Debt and covenant analysis Maturity schedules, waiver status, acceleration clauses, and refinancing evidence.
Management plans Board approvals, signed agreements, term sheets, purchase agreements, or executed cost actions.
Stress testing Downside cases showing whether obligations can still be met.
Disclosure conclusion Written analysis explaining whether substantial doubt is raised, alleviated, or not alleviated.

FAR may not ask for documentation mechanics directly, but simulations often include exhibits that function like documentation. Use them to decide whether management’s plans are concrete or speculative.

Going-concern analysis overlaps with subsequent events because management considers information through the issuance or available-for-issuance date. A refinancing agreement, covenant waiver, major customer loss, or litigation settlement after year-end can affect the going-concern conclusion if it is known before issuance.

Do not treat the balance sheet date as the cutoff for going-concern evidence.
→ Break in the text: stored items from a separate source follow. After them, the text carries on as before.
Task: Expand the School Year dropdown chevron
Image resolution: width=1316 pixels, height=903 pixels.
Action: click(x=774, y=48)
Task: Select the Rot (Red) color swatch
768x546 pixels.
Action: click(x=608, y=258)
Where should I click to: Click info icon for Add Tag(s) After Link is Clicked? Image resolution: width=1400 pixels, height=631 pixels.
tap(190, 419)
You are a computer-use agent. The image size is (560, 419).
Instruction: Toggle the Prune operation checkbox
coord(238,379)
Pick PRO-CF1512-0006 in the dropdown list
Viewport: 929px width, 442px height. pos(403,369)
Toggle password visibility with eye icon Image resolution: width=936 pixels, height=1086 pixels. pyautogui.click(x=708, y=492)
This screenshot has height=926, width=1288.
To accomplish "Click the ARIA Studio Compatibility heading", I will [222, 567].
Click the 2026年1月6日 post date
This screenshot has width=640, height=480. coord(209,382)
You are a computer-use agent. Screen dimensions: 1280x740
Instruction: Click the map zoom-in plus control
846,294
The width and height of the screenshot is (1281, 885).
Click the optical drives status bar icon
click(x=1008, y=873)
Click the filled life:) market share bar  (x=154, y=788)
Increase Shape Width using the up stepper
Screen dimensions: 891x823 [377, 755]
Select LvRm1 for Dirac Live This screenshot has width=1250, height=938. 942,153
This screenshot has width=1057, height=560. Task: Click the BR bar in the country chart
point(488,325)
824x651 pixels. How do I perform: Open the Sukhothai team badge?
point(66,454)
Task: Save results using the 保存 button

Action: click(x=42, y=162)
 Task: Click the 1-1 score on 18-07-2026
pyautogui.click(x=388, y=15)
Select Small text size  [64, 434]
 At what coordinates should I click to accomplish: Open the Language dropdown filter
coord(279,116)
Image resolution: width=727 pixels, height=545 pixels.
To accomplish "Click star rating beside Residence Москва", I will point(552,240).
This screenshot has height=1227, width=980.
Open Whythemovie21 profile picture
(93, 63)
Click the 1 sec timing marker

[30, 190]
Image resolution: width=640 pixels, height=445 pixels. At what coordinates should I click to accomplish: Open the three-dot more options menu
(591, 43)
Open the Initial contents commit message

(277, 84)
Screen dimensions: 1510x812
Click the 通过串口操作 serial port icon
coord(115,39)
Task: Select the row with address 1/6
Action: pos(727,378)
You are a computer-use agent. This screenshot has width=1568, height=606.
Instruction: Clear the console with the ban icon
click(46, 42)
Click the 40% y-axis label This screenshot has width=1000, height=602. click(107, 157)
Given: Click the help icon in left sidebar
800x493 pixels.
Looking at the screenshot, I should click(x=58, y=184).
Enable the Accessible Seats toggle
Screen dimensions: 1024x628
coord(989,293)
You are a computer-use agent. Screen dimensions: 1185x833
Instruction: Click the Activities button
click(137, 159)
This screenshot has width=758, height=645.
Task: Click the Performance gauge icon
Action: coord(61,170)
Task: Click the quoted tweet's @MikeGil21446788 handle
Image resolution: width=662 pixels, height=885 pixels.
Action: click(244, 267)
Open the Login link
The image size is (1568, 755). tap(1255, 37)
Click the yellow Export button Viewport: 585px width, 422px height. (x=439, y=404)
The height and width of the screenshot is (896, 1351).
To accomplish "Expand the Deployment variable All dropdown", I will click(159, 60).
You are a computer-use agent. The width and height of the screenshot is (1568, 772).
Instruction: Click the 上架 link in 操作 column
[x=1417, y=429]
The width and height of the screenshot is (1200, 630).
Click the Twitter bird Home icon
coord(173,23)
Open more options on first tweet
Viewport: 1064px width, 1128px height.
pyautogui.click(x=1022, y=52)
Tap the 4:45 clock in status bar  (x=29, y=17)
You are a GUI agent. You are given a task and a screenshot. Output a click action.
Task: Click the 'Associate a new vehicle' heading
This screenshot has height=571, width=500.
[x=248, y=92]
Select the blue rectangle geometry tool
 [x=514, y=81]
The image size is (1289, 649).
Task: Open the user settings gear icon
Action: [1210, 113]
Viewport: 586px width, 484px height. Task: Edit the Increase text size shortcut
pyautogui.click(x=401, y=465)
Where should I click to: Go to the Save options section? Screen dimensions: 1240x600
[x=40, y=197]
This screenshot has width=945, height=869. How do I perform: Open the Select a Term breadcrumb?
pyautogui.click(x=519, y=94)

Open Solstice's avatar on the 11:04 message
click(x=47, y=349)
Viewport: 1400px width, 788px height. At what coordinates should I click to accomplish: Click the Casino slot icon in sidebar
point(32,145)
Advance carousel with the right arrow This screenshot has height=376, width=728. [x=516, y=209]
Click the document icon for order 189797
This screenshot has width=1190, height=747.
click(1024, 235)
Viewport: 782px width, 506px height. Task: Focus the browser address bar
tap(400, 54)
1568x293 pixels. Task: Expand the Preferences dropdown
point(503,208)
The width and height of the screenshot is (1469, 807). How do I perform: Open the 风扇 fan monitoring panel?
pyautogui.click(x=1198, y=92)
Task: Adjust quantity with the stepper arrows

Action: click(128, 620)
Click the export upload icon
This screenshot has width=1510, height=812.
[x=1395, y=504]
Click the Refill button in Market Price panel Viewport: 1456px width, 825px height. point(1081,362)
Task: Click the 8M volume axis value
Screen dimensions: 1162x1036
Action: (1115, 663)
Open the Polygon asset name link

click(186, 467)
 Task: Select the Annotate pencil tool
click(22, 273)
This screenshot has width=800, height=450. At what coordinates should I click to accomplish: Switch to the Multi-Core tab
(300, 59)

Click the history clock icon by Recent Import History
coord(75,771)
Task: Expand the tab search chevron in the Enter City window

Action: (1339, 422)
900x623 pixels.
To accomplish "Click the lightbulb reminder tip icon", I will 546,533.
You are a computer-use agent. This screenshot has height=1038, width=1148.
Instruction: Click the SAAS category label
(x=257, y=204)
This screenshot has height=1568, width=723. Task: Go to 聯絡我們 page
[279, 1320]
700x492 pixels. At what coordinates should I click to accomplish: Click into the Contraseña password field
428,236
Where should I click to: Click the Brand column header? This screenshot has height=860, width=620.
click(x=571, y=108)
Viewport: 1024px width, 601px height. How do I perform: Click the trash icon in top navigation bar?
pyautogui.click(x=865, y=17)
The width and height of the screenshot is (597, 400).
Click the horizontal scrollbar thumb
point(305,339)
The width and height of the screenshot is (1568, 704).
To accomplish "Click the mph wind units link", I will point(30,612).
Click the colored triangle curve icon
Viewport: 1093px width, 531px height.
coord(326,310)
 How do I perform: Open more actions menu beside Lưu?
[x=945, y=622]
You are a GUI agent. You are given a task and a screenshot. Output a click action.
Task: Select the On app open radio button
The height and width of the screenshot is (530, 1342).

The required evaluation period and subsequent-event review both make dates central to the answer.

Common Exam Traps

Trap Correct approach
Using one year from the balance sheet date Use one year from the date financial statements are issued or available to be issued.
Considering management plans before identifying substantial doubt First determine whether conditions and events raise substantial doubt, then evaluate plans.
Accepting vague plans as mitigating Plans must be probable of implementation and probable of mitigating the conditions.
Omitting disclosure when doubt is alleviated If substantial doubt was raised but alleviated, disclose the conditions and management’s plans.
Treating going concern as only an auditor issue Management performs the ASC 205-40 evaluation and prepares the disclosures.
Ignoring post-year-end evidence before issuance Subsequent information can change the going-concern conclusion.

Key Takeaways

  • Management evaluates going concern for one year from issuance or available-for-issuance date.
  • Substantial doubt is based on conditions and events considered in the aggregate.
  • Management plans help only when probable of implementation and probable of alleviating the doubt.
  • Disclosure is still required when substantial doubt is raised but alleviated by management’s plans.
  • If substantial doubt is not alleviated, the disclosure must directly state that substantial doubt exists.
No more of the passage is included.